Stored data:
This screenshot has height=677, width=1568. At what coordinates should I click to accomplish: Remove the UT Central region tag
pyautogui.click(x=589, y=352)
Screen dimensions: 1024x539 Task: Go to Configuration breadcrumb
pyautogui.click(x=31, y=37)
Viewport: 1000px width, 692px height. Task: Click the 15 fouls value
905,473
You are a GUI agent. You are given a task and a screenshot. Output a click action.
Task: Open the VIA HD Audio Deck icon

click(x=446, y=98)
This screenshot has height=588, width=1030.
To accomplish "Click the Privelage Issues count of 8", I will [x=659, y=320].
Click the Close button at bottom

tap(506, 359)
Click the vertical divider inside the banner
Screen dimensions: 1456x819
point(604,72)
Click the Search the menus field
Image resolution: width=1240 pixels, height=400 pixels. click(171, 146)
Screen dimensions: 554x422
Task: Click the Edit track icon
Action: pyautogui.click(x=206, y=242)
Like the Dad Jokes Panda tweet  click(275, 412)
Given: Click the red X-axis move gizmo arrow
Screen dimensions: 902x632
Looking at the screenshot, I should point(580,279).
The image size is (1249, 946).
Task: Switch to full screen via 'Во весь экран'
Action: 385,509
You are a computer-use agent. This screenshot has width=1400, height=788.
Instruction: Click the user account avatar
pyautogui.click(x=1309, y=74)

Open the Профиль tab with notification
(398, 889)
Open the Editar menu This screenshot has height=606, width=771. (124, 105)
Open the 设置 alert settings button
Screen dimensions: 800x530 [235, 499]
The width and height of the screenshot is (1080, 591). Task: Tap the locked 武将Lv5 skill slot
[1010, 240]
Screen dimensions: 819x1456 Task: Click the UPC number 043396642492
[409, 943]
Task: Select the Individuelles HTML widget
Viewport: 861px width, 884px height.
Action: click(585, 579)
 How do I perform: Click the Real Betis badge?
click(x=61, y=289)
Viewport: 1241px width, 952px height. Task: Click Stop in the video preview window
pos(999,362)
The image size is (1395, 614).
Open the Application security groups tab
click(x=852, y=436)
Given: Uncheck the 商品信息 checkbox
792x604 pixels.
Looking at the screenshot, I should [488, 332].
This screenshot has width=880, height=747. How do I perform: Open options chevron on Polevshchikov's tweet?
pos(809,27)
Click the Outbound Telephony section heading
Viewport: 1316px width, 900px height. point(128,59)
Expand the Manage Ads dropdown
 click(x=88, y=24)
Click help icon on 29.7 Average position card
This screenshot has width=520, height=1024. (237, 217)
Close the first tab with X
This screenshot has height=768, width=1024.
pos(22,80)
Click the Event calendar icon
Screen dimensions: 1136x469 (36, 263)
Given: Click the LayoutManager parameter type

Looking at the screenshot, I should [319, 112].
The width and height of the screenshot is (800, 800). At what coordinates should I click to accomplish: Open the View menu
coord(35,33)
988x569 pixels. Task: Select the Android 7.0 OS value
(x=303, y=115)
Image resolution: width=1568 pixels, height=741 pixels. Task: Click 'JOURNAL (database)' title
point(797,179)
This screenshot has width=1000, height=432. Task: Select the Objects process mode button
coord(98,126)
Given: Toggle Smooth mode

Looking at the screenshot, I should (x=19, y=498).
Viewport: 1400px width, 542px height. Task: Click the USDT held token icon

Your task:
Look over the material and return every line where the word "agent" is found.

Response below:
You are a GUI agent. You are given a task and a screenshot. Output a click action.
You are a computer-use agent. This screenshot has width=1400, height=788.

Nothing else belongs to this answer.